** Opening GIVEN ENTRIES block **
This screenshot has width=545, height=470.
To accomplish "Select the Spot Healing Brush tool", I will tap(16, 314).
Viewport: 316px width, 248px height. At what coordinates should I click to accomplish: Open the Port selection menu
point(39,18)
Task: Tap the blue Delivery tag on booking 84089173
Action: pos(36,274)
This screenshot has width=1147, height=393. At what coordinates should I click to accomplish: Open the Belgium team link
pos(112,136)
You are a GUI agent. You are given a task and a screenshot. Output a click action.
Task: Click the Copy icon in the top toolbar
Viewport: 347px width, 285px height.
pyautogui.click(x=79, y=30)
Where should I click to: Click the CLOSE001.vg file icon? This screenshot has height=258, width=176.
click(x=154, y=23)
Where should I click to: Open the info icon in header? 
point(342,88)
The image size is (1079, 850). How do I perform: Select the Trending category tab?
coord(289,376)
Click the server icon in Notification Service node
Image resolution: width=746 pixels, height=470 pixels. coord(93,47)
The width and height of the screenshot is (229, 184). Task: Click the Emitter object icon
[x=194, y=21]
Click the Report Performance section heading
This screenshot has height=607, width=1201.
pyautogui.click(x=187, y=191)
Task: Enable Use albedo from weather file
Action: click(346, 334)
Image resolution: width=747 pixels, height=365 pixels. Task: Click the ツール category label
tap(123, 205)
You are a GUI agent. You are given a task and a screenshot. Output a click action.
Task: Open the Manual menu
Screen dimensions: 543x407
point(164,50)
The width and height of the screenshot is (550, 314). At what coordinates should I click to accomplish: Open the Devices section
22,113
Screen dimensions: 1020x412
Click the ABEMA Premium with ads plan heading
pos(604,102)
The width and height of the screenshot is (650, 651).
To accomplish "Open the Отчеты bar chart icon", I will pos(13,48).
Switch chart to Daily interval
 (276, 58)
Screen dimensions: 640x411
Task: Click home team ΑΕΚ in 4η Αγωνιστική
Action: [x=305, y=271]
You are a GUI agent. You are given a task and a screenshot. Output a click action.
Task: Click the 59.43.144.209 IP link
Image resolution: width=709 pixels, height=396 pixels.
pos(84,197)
** Closing GIVEN ENTRIES block **
* **WORK INSTRUCTIONS**:
Copy, without any change, the lines above from the one containing "Switch chart to Daily interval" to the end, both ends included. Add nothing else.

* **RESPONSE TO THIS EXERCISE**:
Switch chart to Daily interval
 (276, 58)
Screen dimensions: 640x411
Task: Click home team ΑΕΚ in 4η Αγωνιστική
Action: [x=305, y=271]
You are a GUI agent. You are given a task and a screenshot. Output a click action.
Task: Click the 59.43.144.209 IP link
Image resolution: width=709 pixels, height=396 pixels.
pos(84,197)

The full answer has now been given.